Several days ago, I went in search of Hawaii - it's past I mean - modern Hawaii wears its history on short Aloha shirt sleeves - I traveled to one of the few active archeological sites on Oahu with a restored heiau (temple).
Temple always meant to me something imposing in which everyone stood in awe. The heiau at Waimea Bay, site of a once thriving Hawaiian settlement, was awesome but not in an imposing way, rather in a supposing way. The stone tiers upon which the temple area is built were restored just enough for a visitor like me to imagine what it must have felt like standing there and, if permitted, walking up the tier steps to meet with the high priest in the maybe 40 x 40 foot temple central area. There are a few carved tiki's, though 800 years ago the place would likely have bristled with them to warn people of the sacredness of the area - that to enter was to place their life in jeopardy. There is a restored stone altar and behind it a devination platform. To one side a small stick and grass lean-to shelter I could imagine a drummer and chanter sitting in, and across from the altar, a maybe 4 x 12 foot stick and grass house for the high priest, the structure being just large enough for four adults to sit crosslegged on a grass mat within.

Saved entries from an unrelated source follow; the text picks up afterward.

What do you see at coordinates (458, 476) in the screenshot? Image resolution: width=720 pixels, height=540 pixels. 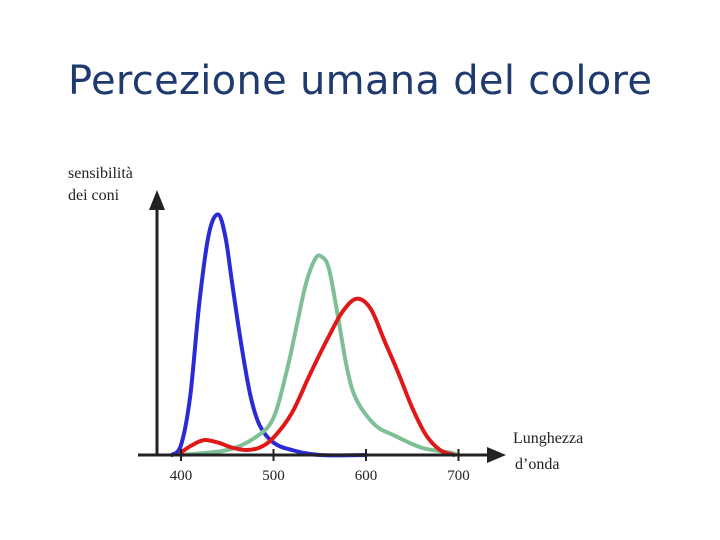 I see `x-tick-label-700: 700` at bounding box center [458, 476].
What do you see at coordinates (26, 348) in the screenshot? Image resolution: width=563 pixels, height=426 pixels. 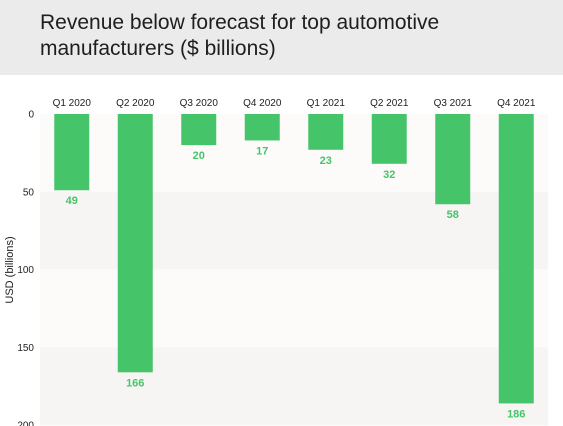 I see `y-tick-label: 150` at bounding box center [26, 348].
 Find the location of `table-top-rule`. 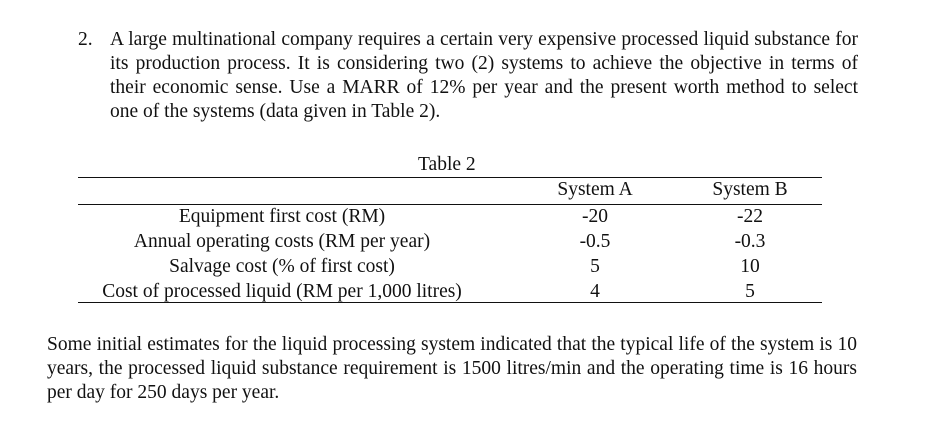

table-top-rule is located at coordinates (450, 178).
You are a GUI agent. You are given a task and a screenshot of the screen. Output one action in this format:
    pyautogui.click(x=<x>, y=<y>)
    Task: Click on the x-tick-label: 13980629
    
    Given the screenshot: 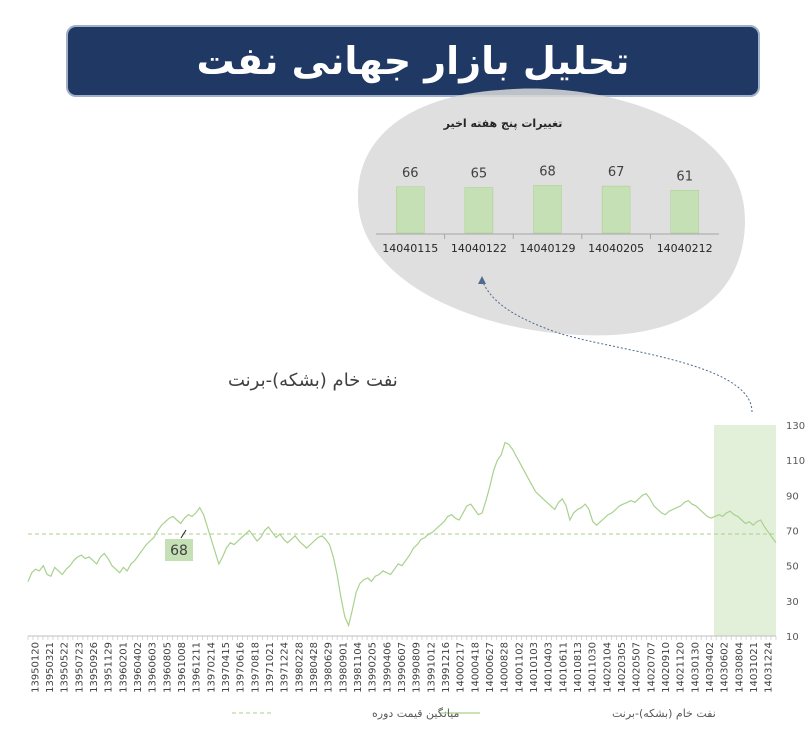 What is the action you would take?
    pyautogui.click(x=330, y=668)
    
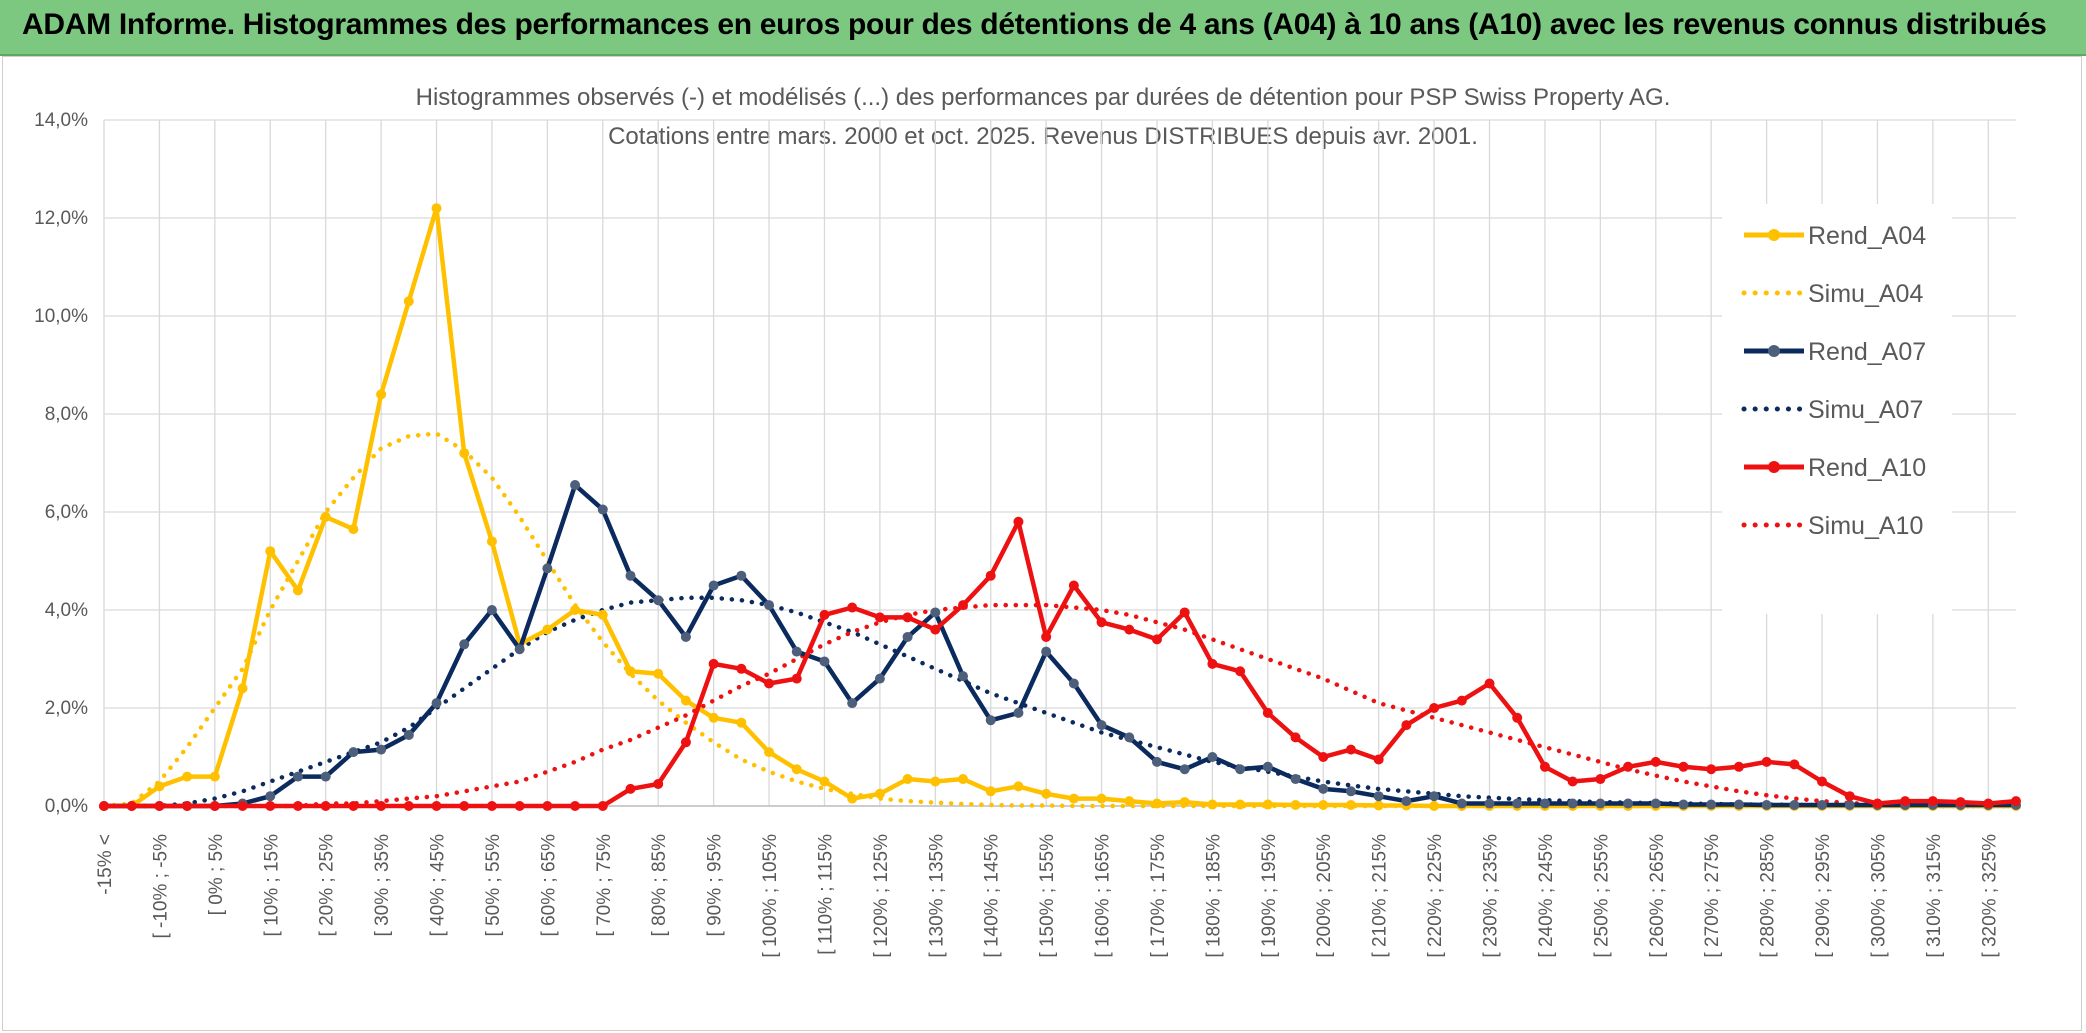 The height and width of the screenshot is (1033, 2086). I want to click on x-tick-label: [ 50% ; 55%, so click(494, 886).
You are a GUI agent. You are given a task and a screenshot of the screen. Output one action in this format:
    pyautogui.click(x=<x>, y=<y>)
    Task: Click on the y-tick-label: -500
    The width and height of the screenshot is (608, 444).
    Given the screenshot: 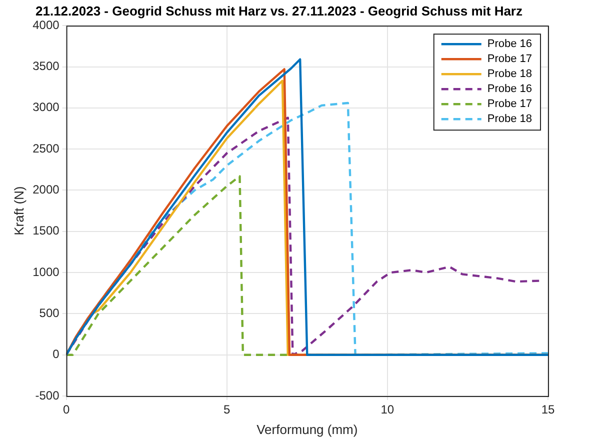 What is the action you would take?
    pyautogui.click(x=48, y=395)
    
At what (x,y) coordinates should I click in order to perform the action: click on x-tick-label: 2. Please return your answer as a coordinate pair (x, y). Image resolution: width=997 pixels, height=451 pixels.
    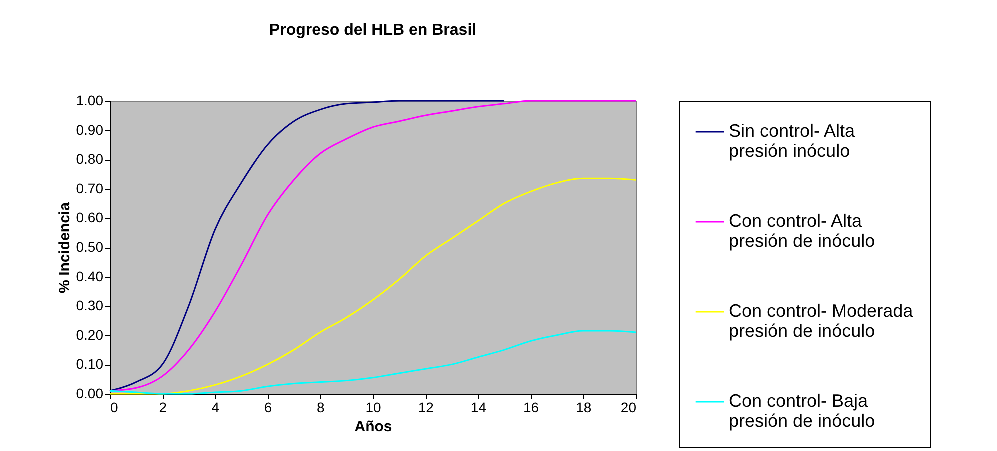
    Looking at the image, I should click on (164, 408).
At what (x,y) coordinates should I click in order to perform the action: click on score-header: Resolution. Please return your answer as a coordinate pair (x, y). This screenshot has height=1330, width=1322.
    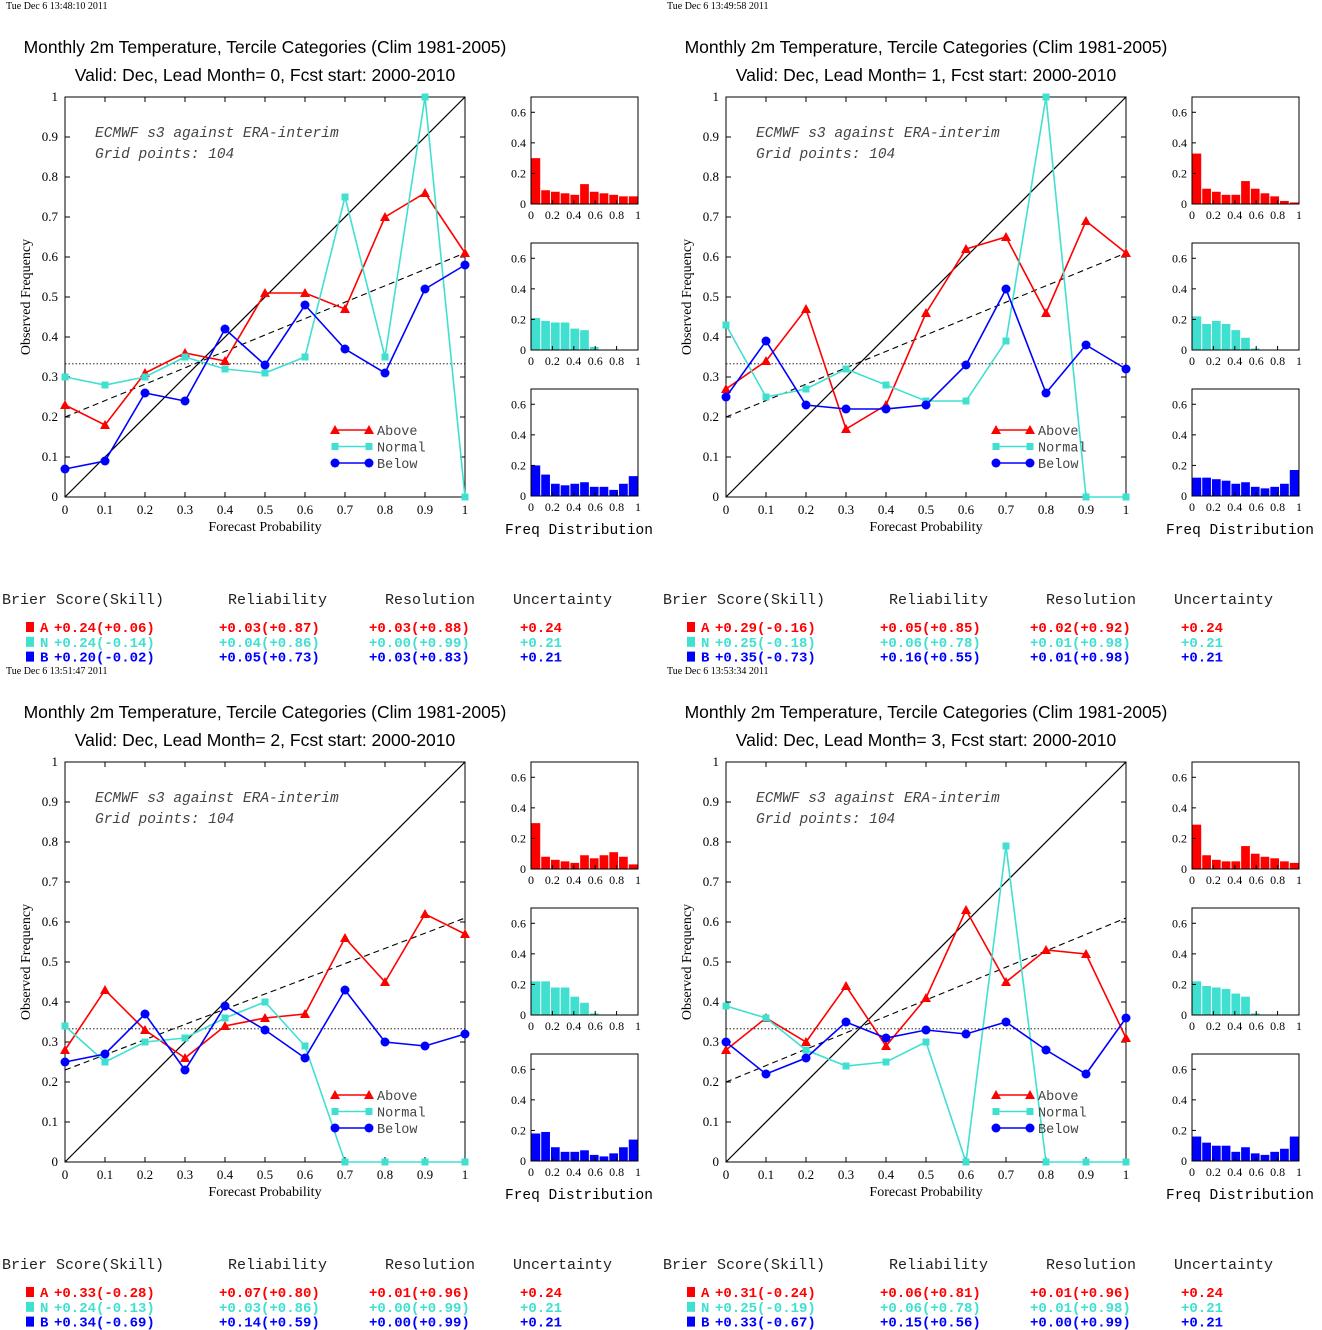
    Looking at the image, I should click on (1091, 600).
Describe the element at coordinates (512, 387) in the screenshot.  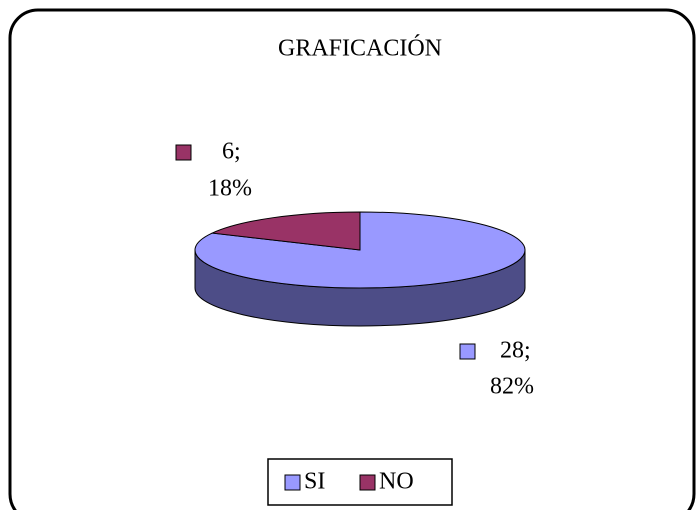
I see `data-label-percent: 82%` at that location.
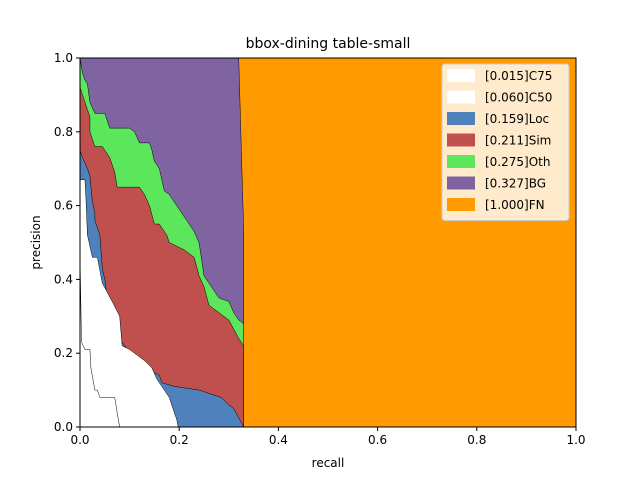 The image size is (640, 485). Describe the element at coordinates (80, 440) in the screenshot. I see `x-tick-label: 0.0` at that location.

This was a site dedicated to Lono, the god of agriculture, who left the islands centuries past, promising to return on a white island - the same Lono Hawaiians mistook Captain Cook for when they first saw and took his billowing white sails as a sign of Lono. This small heiau was not luakini-class, that was not one within which humans were routinely offered as a sacrifice. The awe that the heiau inspired did not come from a dark or violent history, but from it being a place of individua
l enlightenment and divination. My next journey is to visit the Big Island (Hawaii) to visit Pu'uhonua o Honaunau - an ancient place of refuge, a religious
sanctuary and site of repurification for personal errors or transgressions against customs, rituals, tabus or gods. It is said that each island had two and that if a transgressor could but get to it, scale the walls and entreat the high priest inside without being killed, complete forgivenness could be attained. We have jails, the ancient Hawaiians had swift justice or the places of refuge. Which is really more civilized I wonder.